Daily Management Review

Greece set to privatize its largest port


To pay back creditors the Greek government has to eat its words

Mired in economic difficulties, Greece is now looking into privatizing the country’s largest port and regional airports to attract investment for other state assets.
The country’s economy Minister George Stathakis announced the decision to the media. The process is already underway and the first port to be signed up for privatization is the Piraeus Port Authority which operates Greece’s largest harbor. The next step in the agenda is to privatize 14 regional airports. “We’re trying to revise some elements of these privatizations in order to improve them and I think we’ll get a sensible agreement for both,” Stathakis noted.
The sale of the Piraeus Port would be a reversal on the part of Greece’s Syriza party-led government. The left government came to power asserting that it would not privatize government properties. But the government has buckled under the pressure from its creditors. Greek’s European creditors have also asked for more specific policy proposals. The policy asked for includes labor market deregulation, a pension-system overhaul, sales tax reform and privatization of state-held assets. But Stathakis negated any notion that the government will sell other assets at the moment.
The Port sale is part of the bailout negotiations and the fact that the government agrees to privatize the port is a compromise to creditors, according to Athens.

A venture led by Fraport AG won the right in November 2014 to use, operate and manage the 14 regional airports after it offered 1.2 billion euros ($1.4 billion) for 40 years and promised to pay an annual, guaranteed leasing fee of 22.9 million euros. Fraport also pledged to make 330 million euros in investments over the next four years.
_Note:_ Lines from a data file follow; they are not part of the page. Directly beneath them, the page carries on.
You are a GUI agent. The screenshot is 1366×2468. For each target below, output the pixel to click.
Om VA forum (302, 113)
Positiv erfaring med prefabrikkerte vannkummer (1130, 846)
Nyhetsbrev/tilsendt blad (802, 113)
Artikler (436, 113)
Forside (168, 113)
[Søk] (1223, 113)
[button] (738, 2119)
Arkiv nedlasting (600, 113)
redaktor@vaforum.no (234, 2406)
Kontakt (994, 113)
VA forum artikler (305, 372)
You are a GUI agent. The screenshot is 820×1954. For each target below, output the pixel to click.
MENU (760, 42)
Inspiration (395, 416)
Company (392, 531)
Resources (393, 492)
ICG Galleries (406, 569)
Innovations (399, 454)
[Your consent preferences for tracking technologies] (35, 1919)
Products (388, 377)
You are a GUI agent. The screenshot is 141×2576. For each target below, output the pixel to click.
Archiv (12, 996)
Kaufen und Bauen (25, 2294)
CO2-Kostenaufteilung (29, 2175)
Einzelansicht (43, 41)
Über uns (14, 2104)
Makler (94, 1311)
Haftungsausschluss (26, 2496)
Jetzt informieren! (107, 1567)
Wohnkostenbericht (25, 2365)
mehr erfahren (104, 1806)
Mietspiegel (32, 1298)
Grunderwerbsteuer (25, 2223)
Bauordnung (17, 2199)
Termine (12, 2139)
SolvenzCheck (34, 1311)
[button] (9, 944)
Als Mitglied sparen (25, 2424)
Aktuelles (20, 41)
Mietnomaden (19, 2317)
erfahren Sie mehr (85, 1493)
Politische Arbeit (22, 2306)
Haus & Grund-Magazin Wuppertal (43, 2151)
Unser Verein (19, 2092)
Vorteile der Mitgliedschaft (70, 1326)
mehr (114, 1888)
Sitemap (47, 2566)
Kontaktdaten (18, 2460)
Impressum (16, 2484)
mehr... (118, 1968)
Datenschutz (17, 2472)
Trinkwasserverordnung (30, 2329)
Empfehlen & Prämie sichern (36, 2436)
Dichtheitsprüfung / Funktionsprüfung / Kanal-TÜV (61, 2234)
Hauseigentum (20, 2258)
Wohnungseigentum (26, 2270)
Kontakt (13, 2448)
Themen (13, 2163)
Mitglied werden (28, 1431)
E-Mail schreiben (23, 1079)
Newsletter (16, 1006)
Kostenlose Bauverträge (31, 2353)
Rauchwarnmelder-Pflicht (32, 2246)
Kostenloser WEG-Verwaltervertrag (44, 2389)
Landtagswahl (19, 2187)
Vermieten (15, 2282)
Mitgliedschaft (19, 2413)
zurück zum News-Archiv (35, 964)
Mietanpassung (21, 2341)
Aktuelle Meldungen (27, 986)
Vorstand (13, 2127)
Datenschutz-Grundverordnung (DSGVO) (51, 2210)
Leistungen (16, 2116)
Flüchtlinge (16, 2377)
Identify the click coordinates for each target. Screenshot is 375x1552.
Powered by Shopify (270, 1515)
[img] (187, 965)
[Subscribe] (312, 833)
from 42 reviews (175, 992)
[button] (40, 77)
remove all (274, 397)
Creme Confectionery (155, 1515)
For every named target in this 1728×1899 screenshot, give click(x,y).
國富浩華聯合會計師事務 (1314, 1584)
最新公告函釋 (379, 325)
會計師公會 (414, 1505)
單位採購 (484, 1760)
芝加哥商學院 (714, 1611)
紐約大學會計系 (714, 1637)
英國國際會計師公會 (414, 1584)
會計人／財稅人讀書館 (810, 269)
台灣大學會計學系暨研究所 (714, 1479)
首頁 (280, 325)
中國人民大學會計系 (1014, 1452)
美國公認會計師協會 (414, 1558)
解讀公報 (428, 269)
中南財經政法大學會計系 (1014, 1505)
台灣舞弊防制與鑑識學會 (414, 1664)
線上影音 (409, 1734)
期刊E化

Greece is talking to Fraport and a decision should be reached “very soon.”
It’s “definite” that Greece won’t proceed with selling other state assets on a list that had been agreed on by the previous government such as water companies, the post office or Public Power Corp, Stathakis said. “We’re trying to work on a different model than privatizing to attract capital and investment such as for the country’s railways and other ports” and Greece is looking at “alternative options to 100 percent privatization.”
“The negotiation process has gone well recently and an agreement can be reached in the next two-to-three weeks,” Stathakis said. “The gap between Greece and its creditors has been closed on most issues and while there are some areas of concern to do with the pension system and reform of value-added taxes, there are ways to bridge this difference and come to an agreement.” The sale of land at Hellenikon, site of Athens’s old airport is also an issue under discussion, Stathakis said. Realtor company Lamda Development last year agreed to buy the property for 915 million euros while also committing to spend 1.2 billion euros on infrastructure at the site.

Currently, all the decisions concerning bailout plans for the country will be coordinated by the European Commission, the European Central Bank and the International Monetary Fund, which are called as the Troika. The Eurogroup itself comprises of the finance ministers of the 19 countries which are part of the European Monetary Union.
While the country is still ridden by the debts taken for bailout, its newly-elected government came to power only with triumphant promises to the voters that it would wipe austerity measures put upon the economy by the Eurozone creditors.